#### Work order:
Every line of the entries below that includes "computer" belongs in the answer, copied as written.

(Data entries)
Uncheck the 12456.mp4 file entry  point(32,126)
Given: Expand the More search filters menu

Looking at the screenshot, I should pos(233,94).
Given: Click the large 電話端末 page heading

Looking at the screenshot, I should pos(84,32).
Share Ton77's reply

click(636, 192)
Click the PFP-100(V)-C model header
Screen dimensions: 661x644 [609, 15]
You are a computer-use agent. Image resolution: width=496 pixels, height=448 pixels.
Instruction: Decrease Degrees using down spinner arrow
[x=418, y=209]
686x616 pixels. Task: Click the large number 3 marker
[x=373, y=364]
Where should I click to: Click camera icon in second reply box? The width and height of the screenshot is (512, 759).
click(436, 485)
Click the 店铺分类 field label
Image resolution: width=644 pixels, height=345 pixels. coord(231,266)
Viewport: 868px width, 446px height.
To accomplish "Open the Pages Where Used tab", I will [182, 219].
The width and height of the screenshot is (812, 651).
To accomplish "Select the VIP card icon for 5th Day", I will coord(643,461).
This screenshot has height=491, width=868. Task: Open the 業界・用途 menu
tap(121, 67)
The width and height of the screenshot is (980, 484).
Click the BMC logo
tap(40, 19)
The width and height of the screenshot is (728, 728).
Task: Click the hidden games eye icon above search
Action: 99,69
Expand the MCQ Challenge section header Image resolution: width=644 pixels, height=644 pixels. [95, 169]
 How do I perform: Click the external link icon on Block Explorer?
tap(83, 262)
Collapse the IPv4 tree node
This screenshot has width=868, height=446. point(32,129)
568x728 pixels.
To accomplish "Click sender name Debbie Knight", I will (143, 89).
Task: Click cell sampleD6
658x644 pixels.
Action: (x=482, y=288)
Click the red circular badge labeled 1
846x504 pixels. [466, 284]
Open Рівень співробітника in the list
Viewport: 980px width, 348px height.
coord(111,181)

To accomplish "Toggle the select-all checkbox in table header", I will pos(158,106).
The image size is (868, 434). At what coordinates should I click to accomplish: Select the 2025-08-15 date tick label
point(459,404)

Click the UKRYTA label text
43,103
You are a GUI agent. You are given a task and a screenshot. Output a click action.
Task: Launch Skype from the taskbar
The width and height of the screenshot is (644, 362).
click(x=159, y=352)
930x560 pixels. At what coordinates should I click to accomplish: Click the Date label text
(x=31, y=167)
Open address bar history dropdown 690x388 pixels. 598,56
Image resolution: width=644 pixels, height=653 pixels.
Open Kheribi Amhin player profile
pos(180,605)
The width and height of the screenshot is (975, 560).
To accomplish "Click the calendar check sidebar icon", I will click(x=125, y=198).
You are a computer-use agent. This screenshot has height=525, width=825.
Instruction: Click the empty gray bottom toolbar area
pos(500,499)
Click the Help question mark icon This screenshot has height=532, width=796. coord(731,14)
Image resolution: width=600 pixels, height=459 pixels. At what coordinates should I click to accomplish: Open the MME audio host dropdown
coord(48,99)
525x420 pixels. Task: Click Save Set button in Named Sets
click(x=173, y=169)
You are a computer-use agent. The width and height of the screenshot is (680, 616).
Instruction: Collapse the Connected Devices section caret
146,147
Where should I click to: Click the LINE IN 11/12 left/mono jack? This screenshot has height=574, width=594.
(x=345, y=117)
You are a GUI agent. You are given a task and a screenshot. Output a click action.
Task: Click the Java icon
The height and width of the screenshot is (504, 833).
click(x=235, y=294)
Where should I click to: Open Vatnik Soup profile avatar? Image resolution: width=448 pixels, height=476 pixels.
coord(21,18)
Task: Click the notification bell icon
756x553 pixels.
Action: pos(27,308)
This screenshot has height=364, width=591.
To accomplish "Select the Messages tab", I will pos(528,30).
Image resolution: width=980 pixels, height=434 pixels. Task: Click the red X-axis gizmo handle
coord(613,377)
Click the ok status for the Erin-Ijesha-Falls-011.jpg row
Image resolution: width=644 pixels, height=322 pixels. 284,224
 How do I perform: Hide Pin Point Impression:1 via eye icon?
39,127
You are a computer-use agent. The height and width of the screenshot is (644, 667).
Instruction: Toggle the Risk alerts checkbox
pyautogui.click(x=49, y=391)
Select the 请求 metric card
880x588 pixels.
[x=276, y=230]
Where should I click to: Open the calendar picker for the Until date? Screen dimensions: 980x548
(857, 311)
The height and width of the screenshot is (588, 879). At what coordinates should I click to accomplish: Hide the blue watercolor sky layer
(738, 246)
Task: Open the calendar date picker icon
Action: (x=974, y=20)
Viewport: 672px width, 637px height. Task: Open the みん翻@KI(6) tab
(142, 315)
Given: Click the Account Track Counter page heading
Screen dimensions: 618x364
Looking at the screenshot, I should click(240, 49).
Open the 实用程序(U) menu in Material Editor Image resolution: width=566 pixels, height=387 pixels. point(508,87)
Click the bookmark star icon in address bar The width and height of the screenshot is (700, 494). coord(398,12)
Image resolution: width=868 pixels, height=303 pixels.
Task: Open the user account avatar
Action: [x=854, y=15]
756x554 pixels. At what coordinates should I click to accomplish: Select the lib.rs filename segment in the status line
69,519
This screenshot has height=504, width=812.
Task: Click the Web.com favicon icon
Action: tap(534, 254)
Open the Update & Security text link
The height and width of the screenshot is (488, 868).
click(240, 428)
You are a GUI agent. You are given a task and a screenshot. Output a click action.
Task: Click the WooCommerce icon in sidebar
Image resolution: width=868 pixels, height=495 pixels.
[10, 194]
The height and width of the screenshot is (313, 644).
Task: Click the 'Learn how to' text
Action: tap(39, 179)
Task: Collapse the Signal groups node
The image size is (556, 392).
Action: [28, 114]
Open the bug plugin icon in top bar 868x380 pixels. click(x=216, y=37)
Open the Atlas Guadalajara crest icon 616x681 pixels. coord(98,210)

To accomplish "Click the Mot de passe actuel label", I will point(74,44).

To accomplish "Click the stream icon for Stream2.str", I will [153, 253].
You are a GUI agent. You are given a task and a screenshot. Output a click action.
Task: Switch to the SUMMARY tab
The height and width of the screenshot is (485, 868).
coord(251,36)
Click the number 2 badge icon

#### Answer space:
You are a computer-use agent. Image resolution: width=496 pixels, height=448 pixels.
You are a computer-use agent. This screenshot has height=525, width=825.
You are a computer-use agent. The width and height of the screenshot is (680, 616).
You are a computer-use agent. The height and width of the screenshot is (644, 667).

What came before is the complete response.